**WHAT IS EXPECTED**
Calculate how many lines in the following records hold the word "dimensions", and report that number without comment.

******

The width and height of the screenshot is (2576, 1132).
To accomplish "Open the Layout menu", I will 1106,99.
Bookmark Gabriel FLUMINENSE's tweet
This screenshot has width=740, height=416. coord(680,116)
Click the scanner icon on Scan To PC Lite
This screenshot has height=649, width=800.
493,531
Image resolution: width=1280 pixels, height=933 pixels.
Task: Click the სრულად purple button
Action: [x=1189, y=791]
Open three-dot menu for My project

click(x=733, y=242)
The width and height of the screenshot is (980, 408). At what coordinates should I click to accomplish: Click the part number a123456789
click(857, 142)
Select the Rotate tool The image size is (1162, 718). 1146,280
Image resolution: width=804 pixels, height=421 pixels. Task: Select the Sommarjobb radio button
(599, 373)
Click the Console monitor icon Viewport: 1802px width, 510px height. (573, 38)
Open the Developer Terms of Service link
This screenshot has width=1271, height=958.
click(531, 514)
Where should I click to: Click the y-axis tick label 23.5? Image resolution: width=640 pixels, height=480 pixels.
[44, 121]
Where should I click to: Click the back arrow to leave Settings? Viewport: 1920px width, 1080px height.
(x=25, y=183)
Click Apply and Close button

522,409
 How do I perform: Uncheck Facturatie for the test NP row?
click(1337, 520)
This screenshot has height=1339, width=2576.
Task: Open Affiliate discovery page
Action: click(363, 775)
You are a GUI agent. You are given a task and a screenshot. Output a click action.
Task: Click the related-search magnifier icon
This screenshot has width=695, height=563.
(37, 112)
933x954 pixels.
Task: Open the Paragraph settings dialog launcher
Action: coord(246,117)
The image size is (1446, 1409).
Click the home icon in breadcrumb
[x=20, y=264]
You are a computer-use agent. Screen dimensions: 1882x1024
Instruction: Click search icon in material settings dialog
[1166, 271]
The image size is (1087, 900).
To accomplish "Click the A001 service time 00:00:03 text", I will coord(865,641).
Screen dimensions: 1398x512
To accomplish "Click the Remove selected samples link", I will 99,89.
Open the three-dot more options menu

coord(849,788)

******

**PROBLEM SOLUTION**
2